⟨

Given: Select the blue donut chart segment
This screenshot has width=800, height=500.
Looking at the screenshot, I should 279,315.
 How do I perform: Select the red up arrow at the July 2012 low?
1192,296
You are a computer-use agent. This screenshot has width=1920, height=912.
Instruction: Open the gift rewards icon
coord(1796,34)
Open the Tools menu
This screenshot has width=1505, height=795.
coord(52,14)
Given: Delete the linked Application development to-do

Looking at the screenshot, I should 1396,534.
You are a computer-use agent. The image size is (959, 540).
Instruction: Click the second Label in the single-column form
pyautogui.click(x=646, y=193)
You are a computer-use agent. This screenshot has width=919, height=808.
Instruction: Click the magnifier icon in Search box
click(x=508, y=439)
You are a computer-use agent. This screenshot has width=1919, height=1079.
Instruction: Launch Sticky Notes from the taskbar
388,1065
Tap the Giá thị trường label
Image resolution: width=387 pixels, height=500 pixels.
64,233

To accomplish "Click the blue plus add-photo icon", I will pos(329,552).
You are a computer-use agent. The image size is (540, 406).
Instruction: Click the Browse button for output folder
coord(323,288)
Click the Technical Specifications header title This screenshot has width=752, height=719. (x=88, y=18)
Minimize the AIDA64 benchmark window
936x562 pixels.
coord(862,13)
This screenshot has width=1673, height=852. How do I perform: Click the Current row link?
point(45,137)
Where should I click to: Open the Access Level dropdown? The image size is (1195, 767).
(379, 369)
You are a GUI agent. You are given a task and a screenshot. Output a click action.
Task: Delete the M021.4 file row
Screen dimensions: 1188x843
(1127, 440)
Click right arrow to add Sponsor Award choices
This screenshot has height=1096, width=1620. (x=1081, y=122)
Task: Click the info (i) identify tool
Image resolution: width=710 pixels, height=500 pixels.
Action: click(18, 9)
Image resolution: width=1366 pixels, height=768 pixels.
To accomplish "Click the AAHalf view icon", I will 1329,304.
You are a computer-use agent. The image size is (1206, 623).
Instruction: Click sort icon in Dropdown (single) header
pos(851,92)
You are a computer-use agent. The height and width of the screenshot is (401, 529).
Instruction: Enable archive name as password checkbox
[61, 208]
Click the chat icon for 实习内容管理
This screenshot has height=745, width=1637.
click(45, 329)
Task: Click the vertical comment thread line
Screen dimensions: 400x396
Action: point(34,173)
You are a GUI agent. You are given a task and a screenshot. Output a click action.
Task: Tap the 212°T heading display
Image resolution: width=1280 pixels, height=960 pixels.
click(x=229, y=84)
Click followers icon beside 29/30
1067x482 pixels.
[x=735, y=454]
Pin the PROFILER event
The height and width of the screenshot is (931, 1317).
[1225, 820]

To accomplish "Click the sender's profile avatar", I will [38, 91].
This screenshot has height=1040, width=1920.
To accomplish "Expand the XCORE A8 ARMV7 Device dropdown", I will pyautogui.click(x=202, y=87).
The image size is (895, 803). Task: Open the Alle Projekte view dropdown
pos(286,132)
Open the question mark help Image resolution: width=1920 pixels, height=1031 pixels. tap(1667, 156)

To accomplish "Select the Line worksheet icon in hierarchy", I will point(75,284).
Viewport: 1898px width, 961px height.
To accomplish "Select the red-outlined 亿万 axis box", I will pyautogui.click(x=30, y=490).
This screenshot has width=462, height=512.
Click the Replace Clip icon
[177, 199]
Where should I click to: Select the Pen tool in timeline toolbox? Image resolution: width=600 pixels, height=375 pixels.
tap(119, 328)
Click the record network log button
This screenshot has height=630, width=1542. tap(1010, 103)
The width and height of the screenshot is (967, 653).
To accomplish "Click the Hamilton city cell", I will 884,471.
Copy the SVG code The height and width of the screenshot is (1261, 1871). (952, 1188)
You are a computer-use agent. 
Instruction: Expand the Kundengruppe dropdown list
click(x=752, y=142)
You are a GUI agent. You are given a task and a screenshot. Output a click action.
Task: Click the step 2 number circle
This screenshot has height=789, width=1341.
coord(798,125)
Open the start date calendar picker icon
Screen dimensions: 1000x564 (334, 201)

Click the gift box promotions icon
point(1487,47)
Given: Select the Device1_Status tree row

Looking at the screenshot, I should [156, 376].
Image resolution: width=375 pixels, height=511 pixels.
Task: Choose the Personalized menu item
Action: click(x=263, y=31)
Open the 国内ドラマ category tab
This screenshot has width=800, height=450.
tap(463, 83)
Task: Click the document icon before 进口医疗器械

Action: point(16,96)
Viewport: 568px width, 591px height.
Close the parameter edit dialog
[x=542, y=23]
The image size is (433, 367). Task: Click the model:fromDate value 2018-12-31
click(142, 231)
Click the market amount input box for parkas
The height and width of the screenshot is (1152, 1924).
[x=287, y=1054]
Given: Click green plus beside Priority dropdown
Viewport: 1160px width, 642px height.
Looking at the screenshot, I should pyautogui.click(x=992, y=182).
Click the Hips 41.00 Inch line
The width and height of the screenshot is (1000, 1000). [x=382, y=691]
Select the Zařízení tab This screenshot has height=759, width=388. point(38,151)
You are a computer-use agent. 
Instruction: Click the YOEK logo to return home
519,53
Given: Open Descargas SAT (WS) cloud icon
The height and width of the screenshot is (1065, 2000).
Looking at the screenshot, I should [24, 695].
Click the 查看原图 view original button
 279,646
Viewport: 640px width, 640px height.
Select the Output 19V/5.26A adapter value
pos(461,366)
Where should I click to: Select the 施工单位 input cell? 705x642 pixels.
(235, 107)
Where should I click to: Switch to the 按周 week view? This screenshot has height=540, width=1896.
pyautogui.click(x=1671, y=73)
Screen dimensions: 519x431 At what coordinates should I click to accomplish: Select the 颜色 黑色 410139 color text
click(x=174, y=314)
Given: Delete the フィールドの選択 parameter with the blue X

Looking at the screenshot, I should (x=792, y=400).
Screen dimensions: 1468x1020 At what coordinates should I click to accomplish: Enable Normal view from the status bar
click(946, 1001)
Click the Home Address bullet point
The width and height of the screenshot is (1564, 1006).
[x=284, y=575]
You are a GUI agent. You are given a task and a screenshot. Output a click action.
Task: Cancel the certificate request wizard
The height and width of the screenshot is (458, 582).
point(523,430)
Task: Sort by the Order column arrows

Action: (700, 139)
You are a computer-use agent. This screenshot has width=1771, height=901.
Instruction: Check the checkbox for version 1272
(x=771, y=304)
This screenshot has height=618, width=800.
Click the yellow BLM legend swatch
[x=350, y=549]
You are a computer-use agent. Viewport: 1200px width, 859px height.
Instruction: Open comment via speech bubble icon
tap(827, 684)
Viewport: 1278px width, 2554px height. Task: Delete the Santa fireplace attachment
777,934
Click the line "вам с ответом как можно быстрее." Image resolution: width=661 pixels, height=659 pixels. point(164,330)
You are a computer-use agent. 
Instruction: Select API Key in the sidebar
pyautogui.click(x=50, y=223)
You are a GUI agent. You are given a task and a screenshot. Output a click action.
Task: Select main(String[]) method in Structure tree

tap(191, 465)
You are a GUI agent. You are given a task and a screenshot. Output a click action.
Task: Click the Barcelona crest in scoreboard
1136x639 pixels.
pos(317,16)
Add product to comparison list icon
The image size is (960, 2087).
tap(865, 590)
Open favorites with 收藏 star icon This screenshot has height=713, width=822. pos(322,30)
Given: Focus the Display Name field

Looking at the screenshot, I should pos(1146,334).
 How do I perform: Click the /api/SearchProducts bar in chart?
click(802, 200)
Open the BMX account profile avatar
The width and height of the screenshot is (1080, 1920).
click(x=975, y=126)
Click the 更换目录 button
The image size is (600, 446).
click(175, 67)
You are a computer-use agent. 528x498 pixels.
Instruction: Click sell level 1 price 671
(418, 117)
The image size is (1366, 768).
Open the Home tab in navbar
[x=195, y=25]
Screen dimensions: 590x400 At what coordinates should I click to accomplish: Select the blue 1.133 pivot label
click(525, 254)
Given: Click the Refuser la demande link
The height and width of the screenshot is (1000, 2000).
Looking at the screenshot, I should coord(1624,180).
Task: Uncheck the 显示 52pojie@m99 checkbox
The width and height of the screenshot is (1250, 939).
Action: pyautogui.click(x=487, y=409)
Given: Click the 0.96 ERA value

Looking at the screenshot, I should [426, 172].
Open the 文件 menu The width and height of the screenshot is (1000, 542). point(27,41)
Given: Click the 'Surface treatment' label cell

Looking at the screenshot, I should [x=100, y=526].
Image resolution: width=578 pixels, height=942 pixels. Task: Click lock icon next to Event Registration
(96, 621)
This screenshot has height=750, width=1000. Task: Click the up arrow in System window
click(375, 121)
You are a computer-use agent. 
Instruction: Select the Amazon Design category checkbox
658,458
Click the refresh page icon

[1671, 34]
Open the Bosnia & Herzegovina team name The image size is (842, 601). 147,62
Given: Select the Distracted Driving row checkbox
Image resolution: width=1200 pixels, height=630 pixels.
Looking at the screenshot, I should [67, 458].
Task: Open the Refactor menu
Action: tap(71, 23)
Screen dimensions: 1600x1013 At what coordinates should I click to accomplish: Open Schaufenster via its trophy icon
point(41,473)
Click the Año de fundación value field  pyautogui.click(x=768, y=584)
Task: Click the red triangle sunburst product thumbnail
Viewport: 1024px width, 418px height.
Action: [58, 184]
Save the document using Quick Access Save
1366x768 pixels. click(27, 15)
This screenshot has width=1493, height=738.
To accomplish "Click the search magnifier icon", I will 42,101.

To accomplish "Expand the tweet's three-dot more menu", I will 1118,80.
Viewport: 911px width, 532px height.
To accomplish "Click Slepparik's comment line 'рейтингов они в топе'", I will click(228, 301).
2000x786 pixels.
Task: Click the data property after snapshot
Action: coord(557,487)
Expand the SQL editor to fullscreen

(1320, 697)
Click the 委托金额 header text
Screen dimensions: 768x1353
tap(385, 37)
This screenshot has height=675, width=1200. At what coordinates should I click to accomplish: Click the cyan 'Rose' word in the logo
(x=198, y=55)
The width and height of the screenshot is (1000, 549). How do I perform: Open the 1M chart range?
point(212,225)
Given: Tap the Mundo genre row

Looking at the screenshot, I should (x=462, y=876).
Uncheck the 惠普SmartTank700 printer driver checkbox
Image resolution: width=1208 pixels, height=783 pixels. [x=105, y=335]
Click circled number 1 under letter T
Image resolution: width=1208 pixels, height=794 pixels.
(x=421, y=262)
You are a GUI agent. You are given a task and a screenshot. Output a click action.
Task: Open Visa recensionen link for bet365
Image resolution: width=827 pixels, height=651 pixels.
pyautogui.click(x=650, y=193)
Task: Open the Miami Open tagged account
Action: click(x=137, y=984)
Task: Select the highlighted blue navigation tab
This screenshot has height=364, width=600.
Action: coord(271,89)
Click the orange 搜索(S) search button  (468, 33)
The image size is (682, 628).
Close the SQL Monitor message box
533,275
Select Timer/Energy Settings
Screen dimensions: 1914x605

⟩

* [Assignment] Search the records for the string "beside" and report each line that has it.

* [Solution]
Click followers icon beside 29/30
Given: Click green plus beside Priority dropdown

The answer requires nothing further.